=== Section Start ===
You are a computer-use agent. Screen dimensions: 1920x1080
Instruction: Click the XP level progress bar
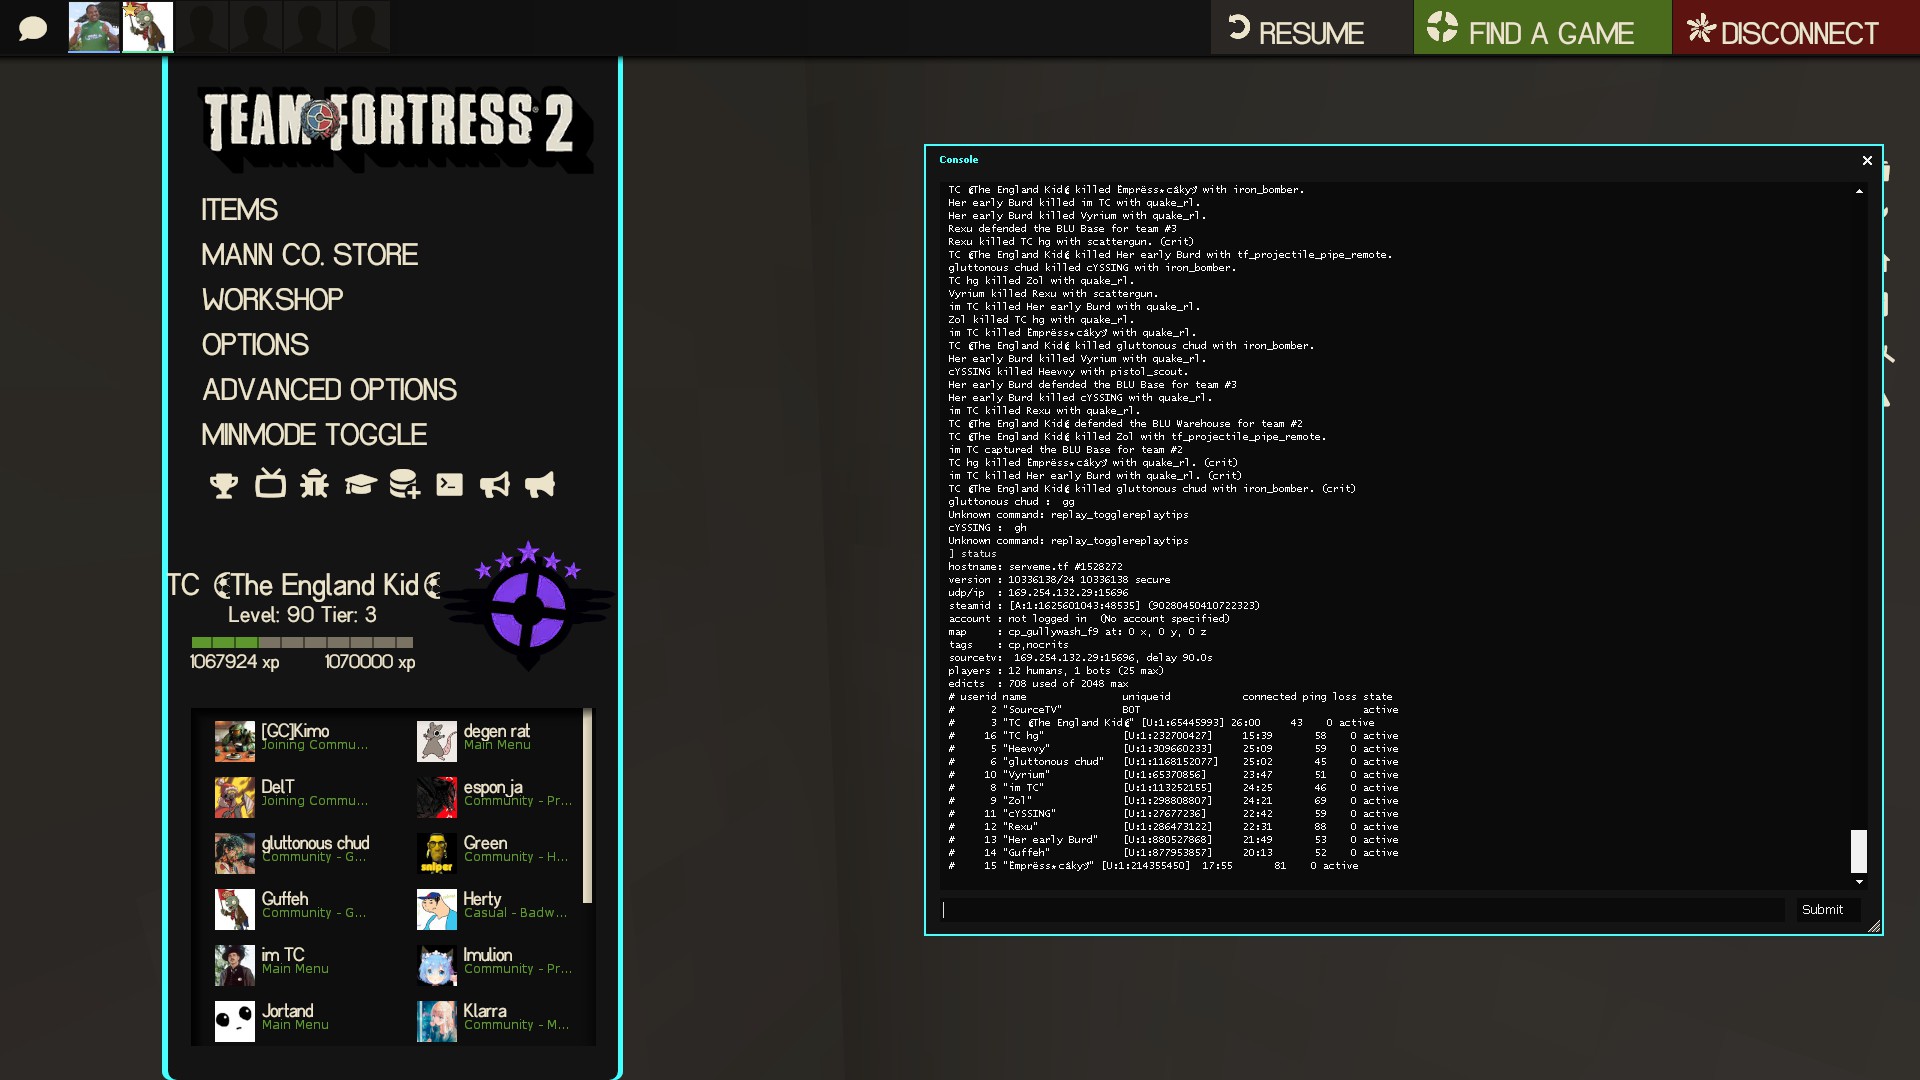(302, 642)
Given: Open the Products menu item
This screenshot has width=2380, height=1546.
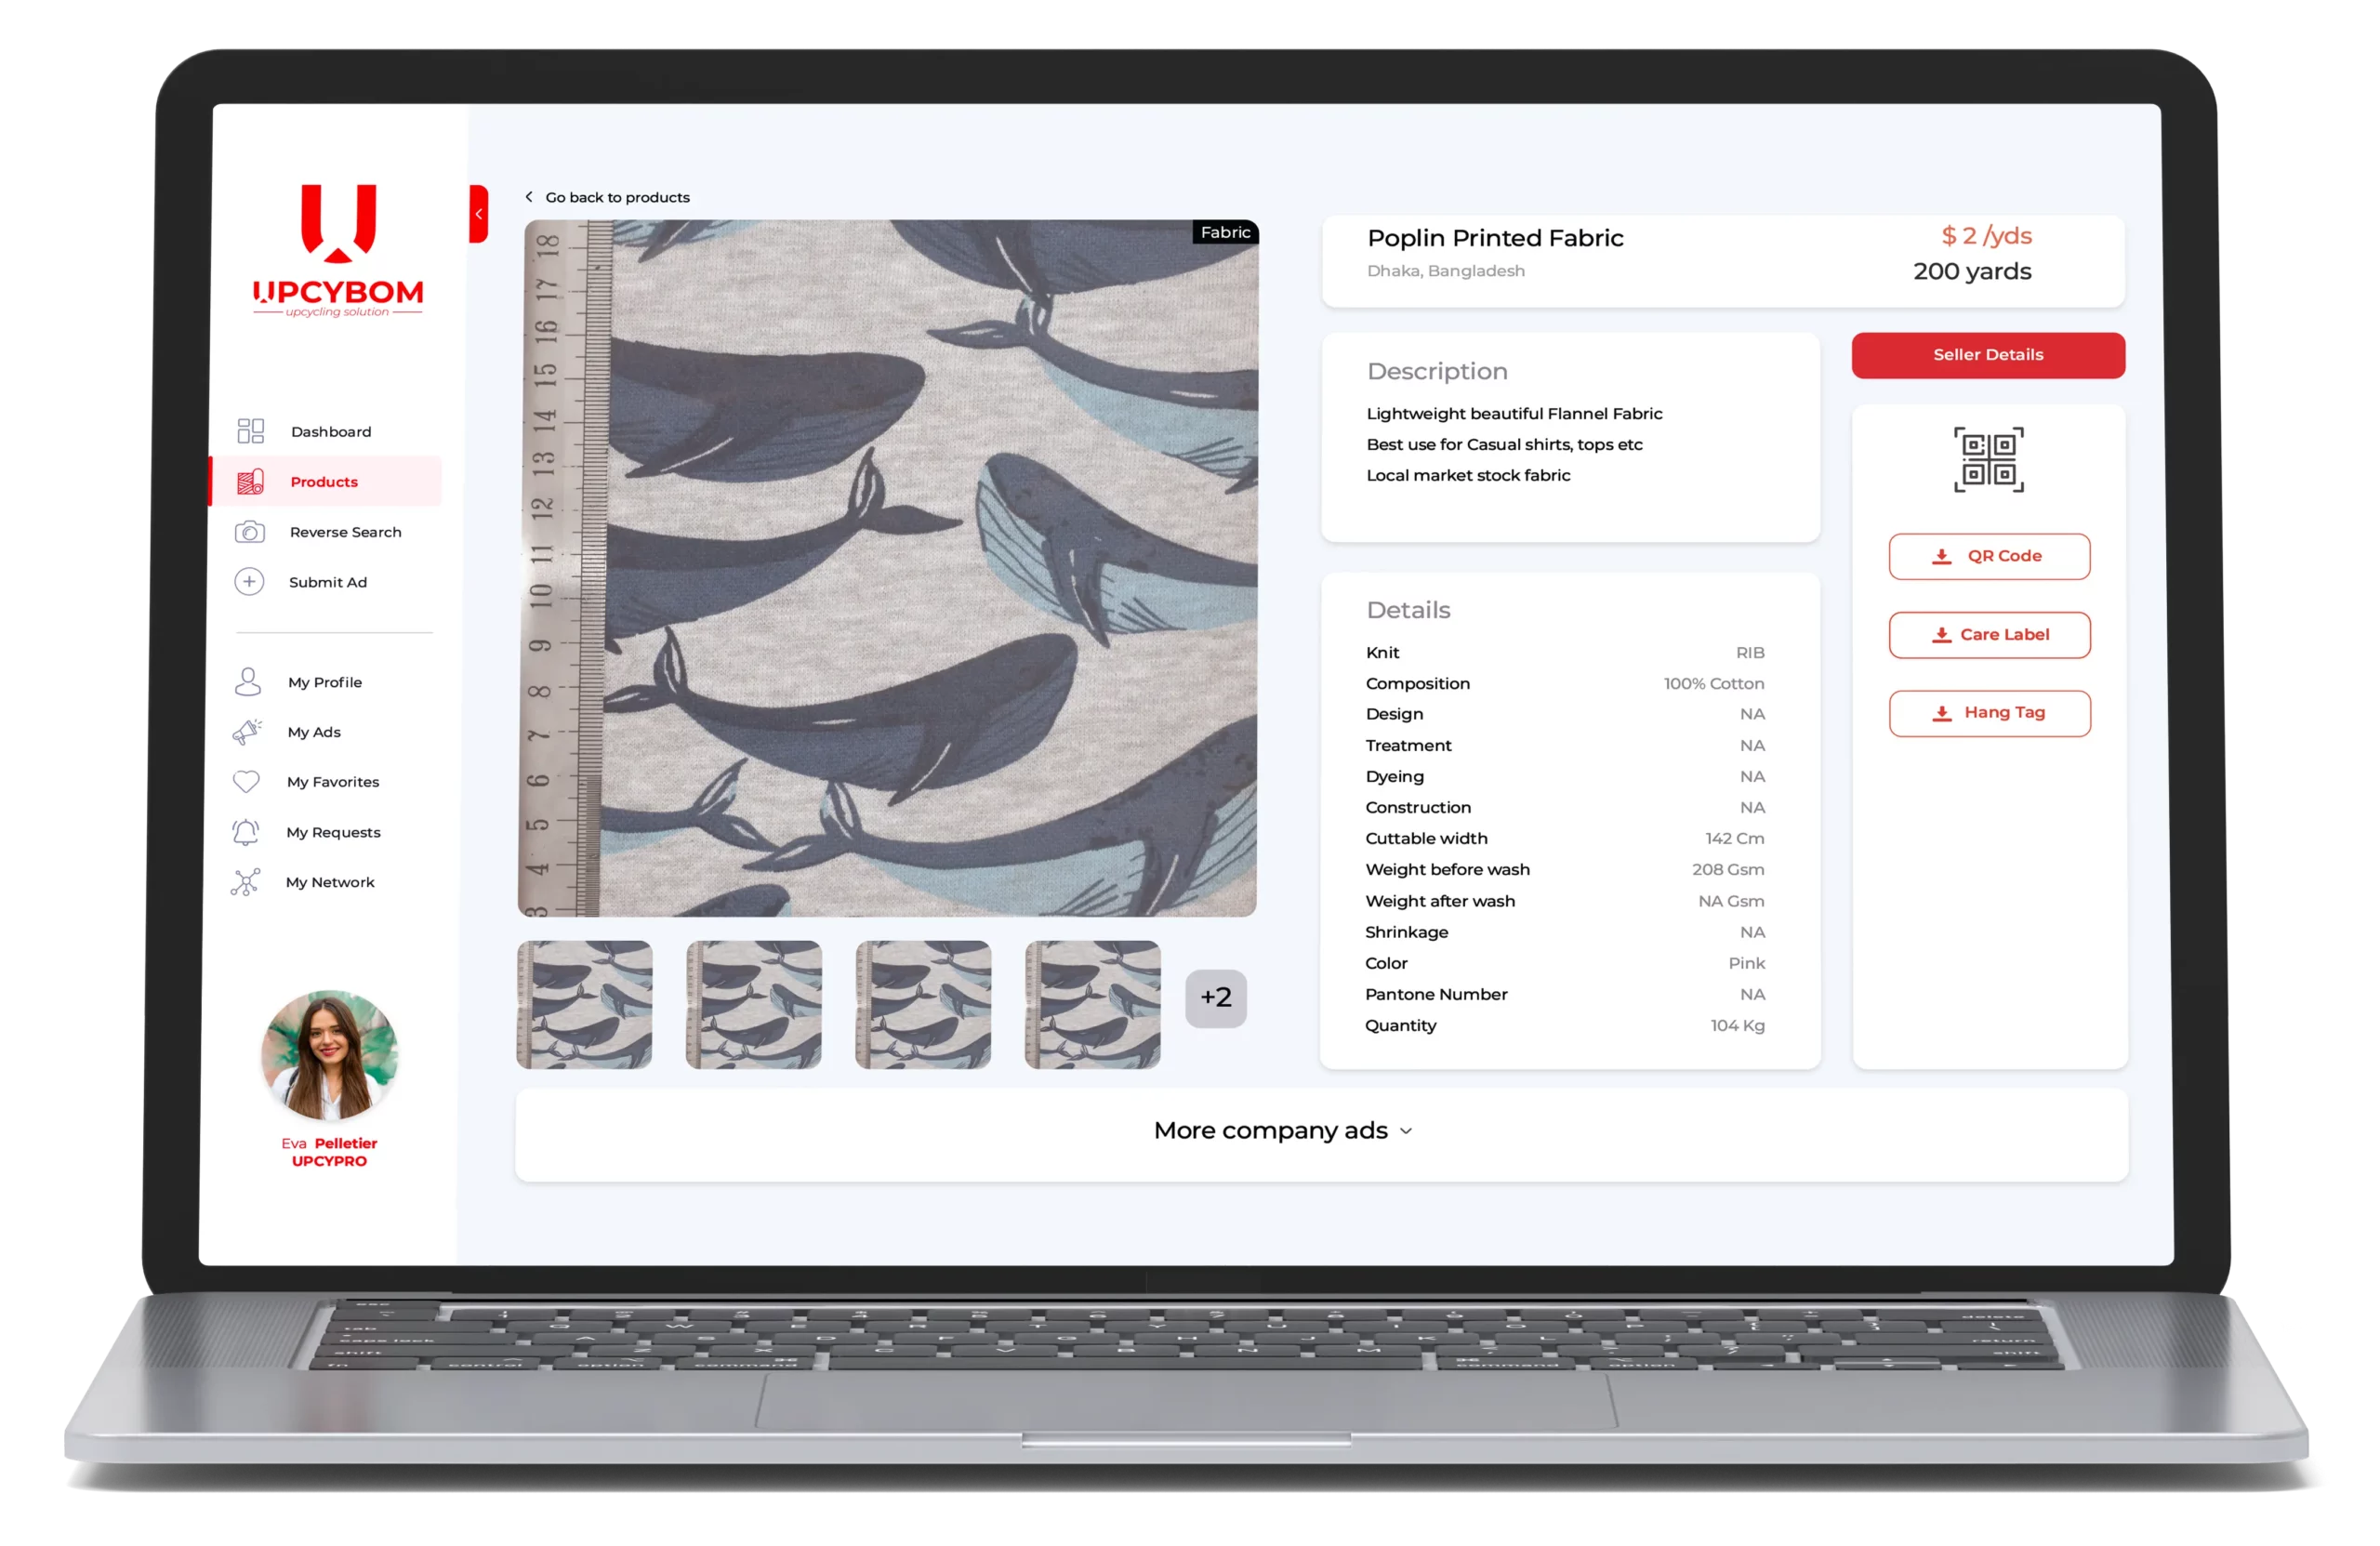Looking at the screenshot, I should click(324, 482).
=== Section End ===
▶ _EXERCISE PROMPT_: Your reply should hold only the lines running from the one with "Instruction: Click the XP level progress bar" to the end of the data above, set down exactly, pictures omitted.

▶ _OUTPUT OF THE TASK_:
Instruction: Click the XP level progress bar
(302, 642)
Given: Open the Products menu item
This screenshot has width=2380, height=1546.
Looking at the screenshot, I should click(324, 482).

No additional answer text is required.